# Short problem
Rewrite the rows from the line containing "The width and height of the screenshot is (1220, 653)." through the end of the rows, inclusive, swapping "Curve Editor" for "Dope Sheet" and leaving everything else unchanged.

Click-target data:
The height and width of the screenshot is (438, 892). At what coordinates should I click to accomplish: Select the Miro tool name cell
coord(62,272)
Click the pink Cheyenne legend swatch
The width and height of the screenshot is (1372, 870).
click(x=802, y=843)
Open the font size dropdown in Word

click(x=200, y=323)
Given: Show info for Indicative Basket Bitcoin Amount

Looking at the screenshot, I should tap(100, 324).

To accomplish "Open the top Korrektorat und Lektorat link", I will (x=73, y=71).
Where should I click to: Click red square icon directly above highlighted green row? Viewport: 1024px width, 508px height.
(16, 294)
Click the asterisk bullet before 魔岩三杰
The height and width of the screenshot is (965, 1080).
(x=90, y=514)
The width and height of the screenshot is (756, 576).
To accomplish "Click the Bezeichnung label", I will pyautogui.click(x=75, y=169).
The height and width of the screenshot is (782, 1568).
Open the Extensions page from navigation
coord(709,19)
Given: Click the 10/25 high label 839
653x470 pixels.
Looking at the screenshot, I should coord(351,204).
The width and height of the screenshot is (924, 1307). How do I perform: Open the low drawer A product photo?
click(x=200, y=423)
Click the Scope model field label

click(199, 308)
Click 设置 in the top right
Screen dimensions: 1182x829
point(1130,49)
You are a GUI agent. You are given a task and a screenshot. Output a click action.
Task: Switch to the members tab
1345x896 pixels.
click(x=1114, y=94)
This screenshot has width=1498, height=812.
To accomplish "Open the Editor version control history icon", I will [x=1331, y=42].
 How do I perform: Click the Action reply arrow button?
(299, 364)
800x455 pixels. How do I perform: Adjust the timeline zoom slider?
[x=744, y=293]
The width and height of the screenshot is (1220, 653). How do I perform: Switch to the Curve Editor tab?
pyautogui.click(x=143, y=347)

# Complete output
The width and height of the screenshot is (1220, 653). How do I perform: Switch to the Dope Sheet tab?
pyautogui.click(x=143, y=347)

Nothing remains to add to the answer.